TO DO: Return the lines below that carry the word "agent".

::: MATERIALS PROVIDED

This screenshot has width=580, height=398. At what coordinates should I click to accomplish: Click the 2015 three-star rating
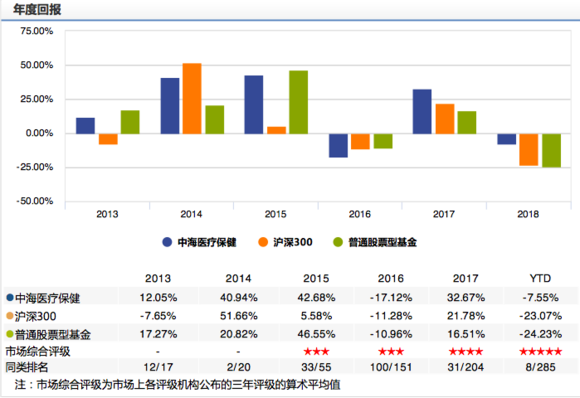click(316, 351)
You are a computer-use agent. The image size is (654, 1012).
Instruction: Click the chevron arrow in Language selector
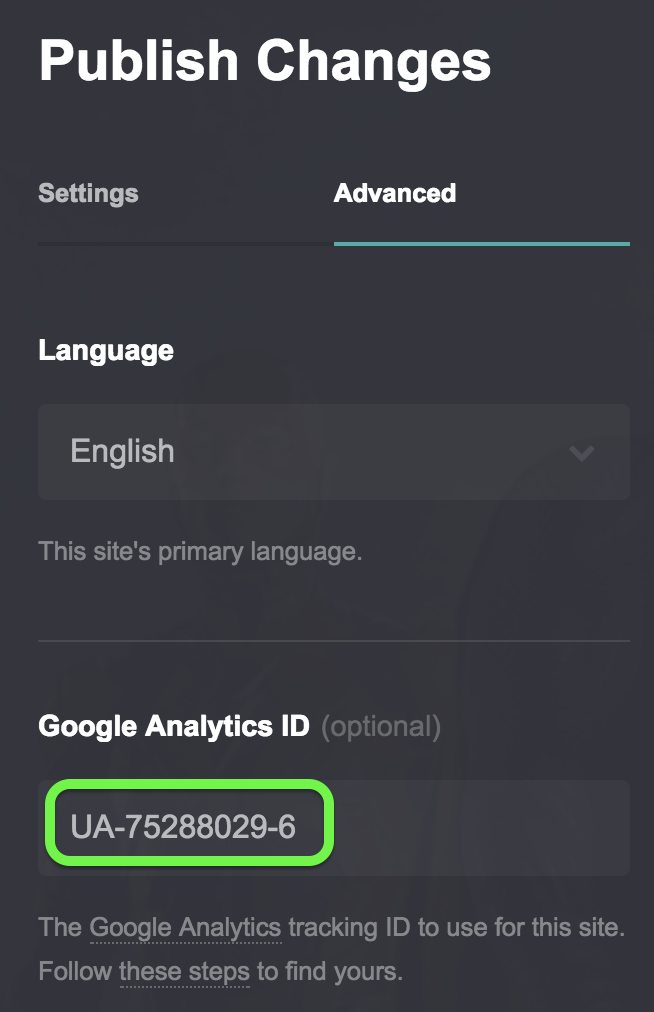coord(582,453)
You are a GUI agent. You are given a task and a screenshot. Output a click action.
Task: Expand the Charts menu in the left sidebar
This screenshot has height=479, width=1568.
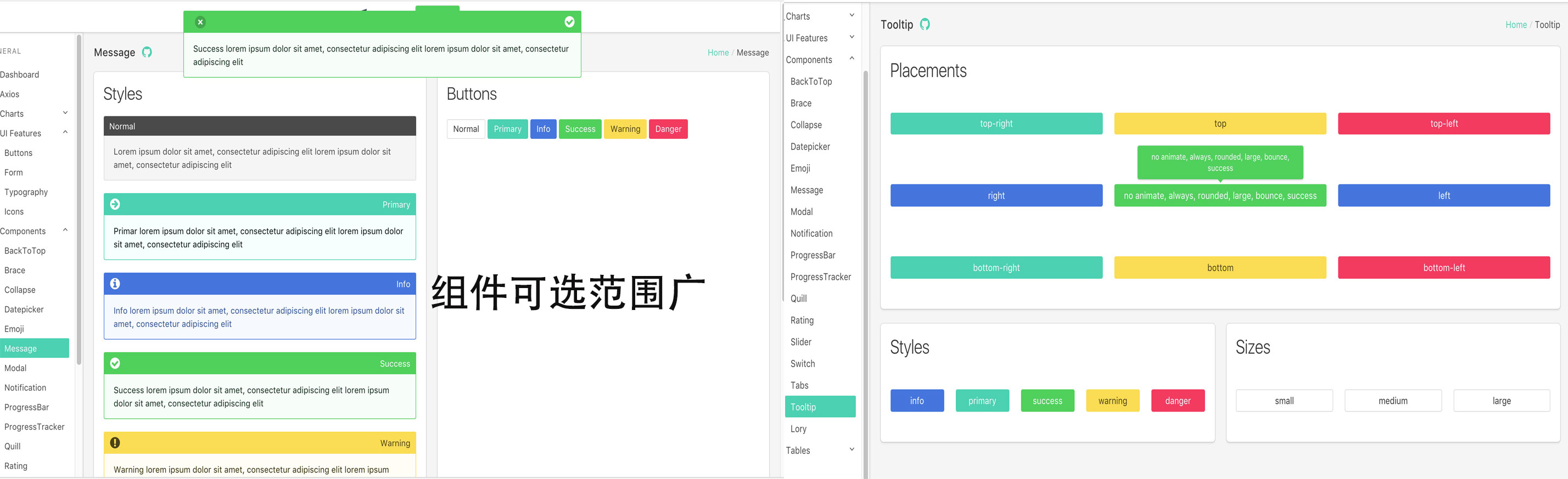(x=65, y=113)
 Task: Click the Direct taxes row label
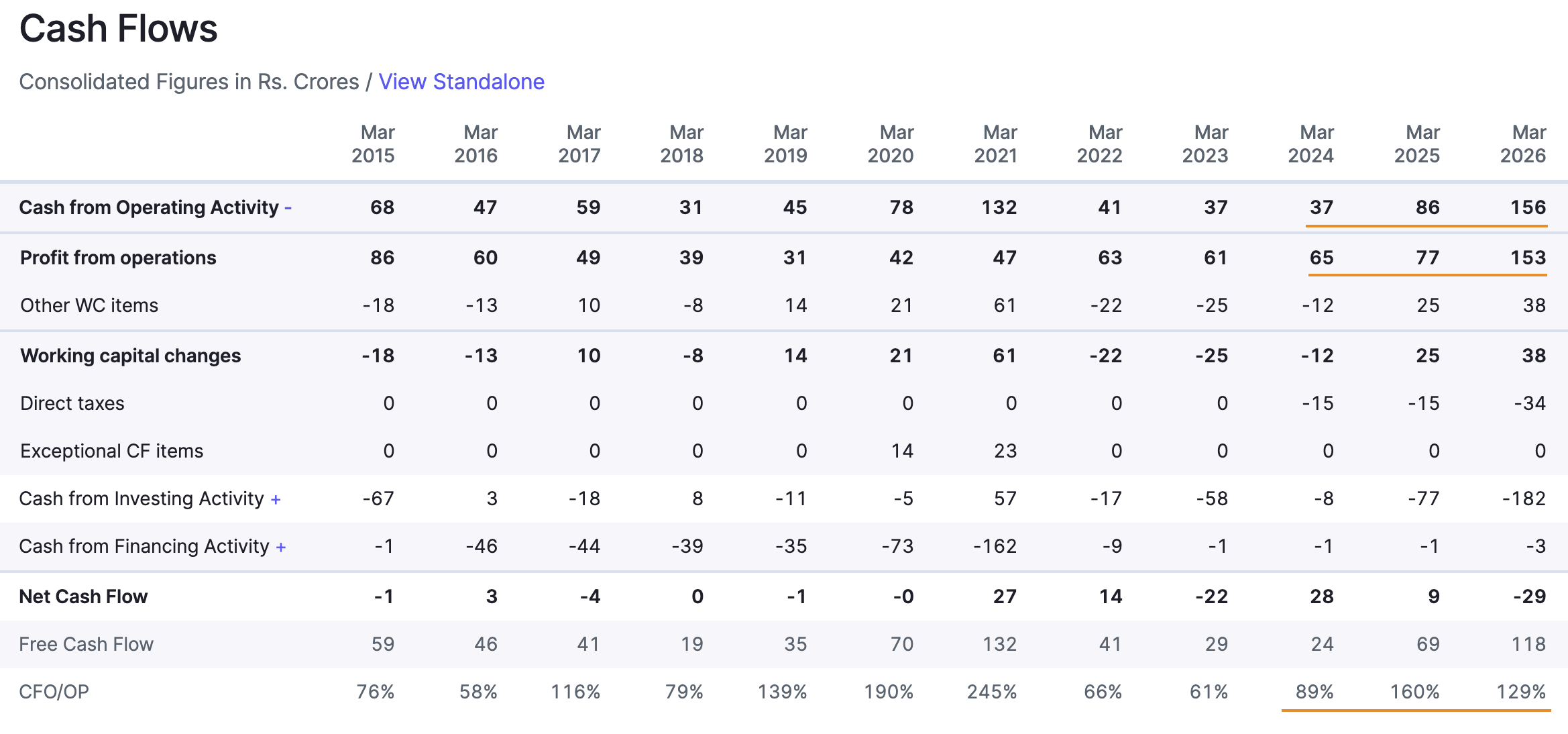point(72,403)
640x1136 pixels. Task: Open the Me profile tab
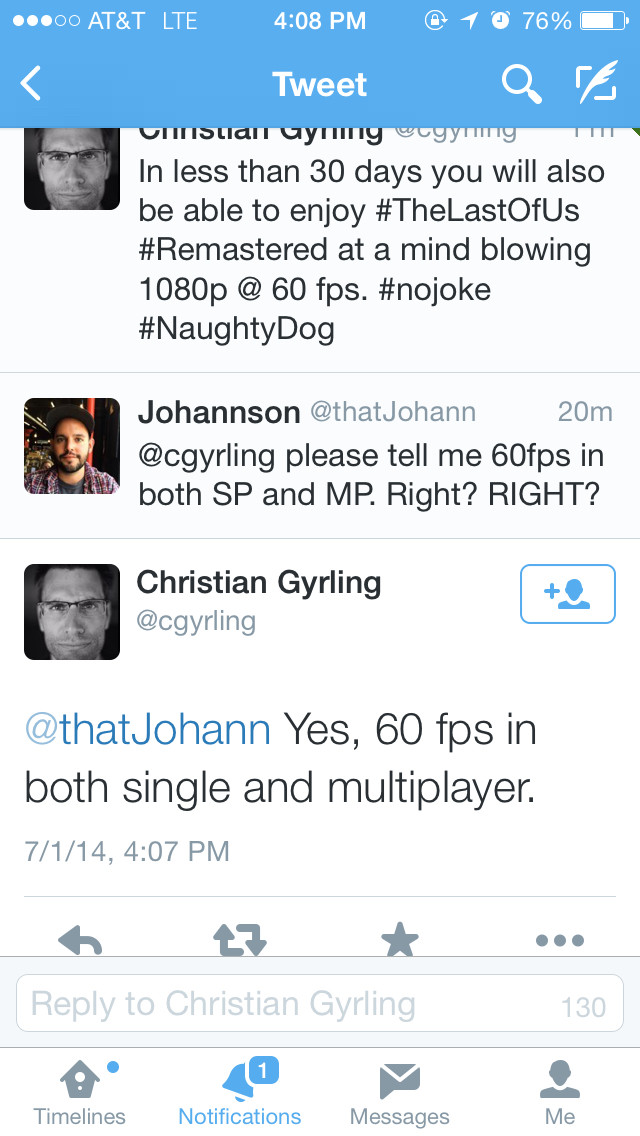click(560, 1092)
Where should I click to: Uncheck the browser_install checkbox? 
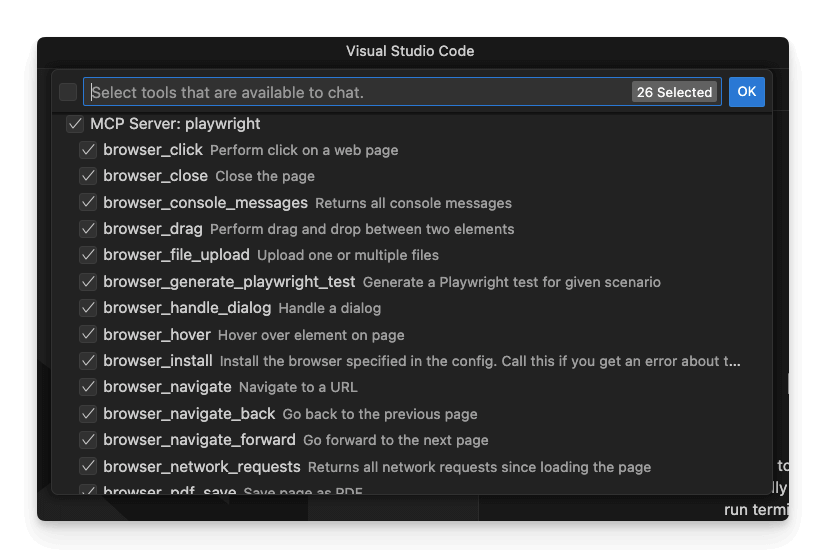tap(88, 361)
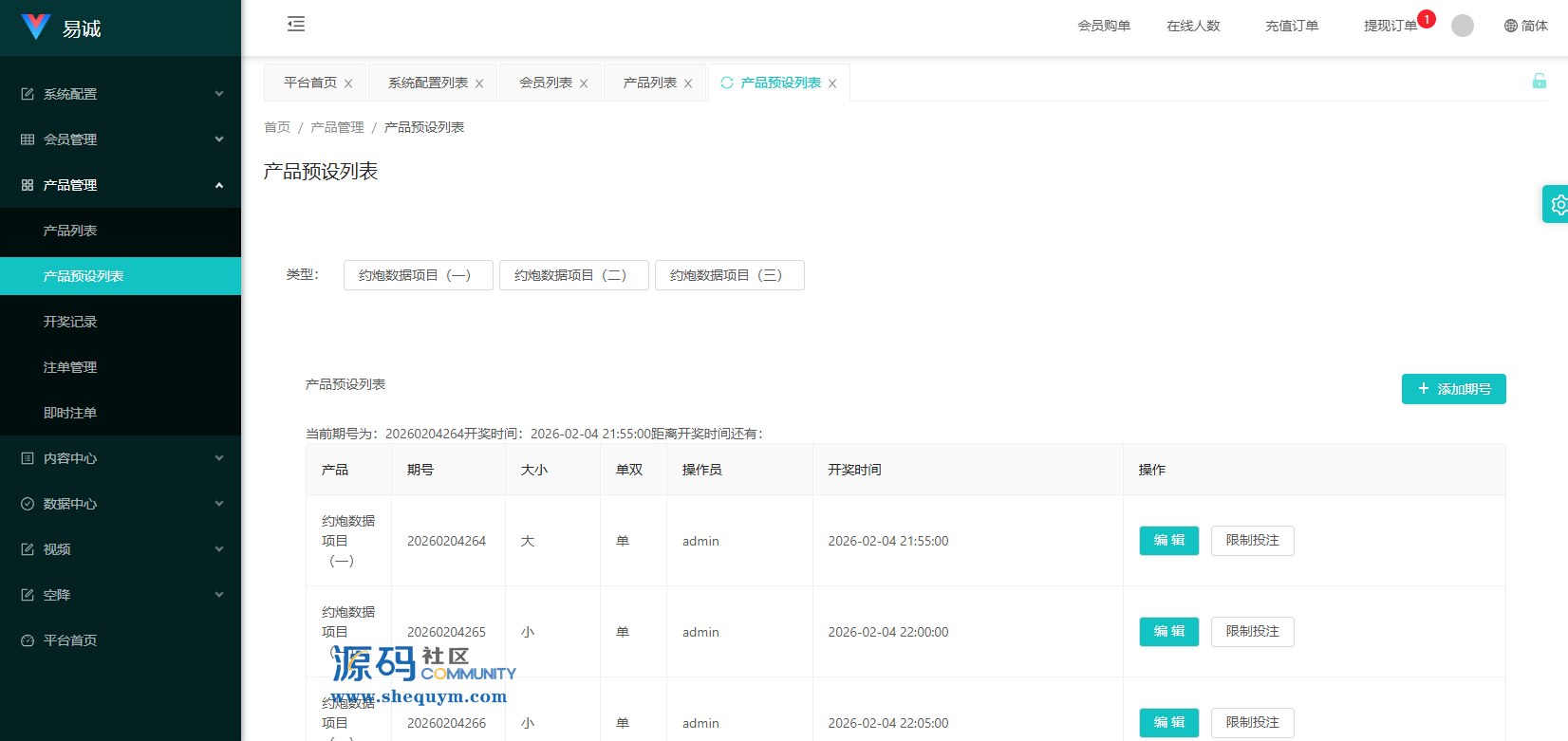Refresh the 产品预设列表 tab icon
The height and width of the screenshot is (741, 1568).
tap(727, 83)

::::::

WRITTEN RESPONSE:
You are a computer-use agent. The image size is (654, 1012).
You are a GUI agent. You are given a task and a screenshot. Output a click action.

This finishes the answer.